Gold fell almost $58 to $1,614 per ounce. It has declined 15 percent since September, when it hit a peak of $1,907. It had more than doubled since the financial crisis three years earlier.
Surprisingly, the fall came on an ugly day in the stock market – the Dow Jones industrial average lost 125 points. Last year, a day like Wednesday would have caused fearful investors to buy gold as a protective investment.
“It’s difficult to forecast, but I think the gold bull market is over,” said Cetin Ciner, a professor of finance at the University of North Carolina-Wilmington.
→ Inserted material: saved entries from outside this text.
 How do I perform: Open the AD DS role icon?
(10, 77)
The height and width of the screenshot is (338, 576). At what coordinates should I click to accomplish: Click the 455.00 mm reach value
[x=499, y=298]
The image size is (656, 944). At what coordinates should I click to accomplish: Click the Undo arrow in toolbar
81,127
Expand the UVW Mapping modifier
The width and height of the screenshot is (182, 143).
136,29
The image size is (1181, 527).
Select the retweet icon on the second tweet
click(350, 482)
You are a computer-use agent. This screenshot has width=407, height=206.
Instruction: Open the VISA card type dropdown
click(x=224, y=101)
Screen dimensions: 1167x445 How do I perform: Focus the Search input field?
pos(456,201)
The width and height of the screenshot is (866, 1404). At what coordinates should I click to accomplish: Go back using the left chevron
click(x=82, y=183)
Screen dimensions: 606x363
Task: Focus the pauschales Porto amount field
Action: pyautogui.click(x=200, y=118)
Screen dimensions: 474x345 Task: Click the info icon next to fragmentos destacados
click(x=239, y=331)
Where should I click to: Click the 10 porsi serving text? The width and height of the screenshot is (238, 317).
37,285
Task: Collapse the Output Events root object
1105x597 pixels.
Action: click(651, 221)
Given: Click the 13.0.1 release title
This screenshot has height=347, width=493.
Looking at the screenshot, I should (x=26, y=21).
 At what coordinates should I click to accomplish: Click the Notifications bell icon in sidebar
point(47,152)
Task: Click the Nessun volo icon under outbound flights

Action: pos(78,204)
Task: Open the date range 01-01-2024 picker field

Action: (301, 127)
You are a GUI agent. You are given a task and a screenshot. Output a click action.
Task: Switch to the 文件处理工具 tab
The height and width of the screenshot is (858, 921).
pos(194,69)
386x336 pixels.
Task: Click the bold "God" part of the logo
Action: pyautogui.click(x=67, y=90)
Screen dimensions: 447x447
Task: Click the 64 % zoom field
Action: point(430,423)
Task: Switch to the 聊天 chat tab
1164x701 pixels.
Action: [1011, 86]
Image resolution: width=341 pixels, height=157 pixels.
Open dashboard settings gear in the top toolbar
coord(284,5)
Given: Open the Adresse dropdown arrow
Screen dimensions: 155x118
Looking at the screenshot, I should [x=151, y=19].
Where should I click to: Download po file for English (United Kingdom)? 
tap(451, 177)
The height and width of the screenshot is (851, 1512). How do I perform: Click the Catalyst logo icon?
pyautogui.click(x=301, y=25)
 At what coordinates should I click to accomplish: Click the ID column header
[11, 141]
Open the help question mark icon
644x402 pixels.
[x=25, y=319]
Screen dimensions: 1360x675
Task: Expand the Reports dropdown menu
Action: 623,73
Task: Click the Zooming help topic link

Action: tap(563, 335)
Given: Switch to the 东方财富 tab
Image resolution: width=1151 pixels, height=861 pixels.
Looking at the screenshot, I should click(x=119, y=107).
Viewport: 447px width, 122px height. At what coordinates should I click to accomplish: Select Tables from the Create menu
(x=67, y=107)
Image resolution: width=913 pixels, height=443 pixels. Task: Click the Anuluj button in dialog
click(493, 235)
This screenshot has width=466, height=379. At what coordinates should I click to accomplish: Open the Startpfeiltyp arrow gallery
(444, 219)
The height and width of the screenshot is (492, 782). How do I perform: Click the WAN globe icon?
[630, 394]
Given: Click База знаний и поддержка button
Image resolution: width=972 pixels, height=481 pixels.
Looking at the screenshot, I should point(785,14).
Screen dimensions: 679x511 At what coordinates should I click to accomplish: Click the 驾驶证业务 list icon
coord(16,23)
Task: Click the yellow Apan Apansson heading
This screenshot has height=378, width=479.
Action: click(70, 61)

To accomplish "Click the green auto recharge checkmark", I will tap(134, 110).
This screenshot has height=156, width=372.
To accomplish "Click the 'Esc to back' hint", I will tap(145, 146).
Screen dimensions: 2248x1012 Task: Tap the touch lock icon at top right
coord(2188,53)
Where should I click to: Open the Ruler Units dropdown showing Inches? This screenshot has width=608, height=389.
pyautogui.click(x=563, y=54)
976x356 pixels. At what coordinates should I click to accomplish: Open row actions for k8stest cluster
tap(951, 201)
He likened the surge in gold to dot-com stocks before they collapsed.
Some investors buy gold as a hedge against inflation, and minutes from a Federal Reserve meeting that came out Tuesday afternoon suggested that the central bank believes inflation remains under control.
Gold’s attraction as an asset of refuge during crises also seems to have diminished. The economy has picked up, and worst-case scenarios in the United States and Europe have faded.
“Fear has been gold’s best friend, and so to the extent that fear is dissipating, gold should fall,” said Jim Paulsen, the chief investment strategist at Wells Capital Management. “We might look back at these Fed minutes as the line in the sand.”
Nicholas Colas, the chief market strategist at ConvergEx Group, said he thinks gold’s popularity reflects the anxiety of our age.
The price might change, he said, but an ounce of gold is always bound to be worth something. Old stock certificates, he said, might wind up worth no more than toilet paper.
“The gold rush isn’t over,” he said. “It’s just on pause.”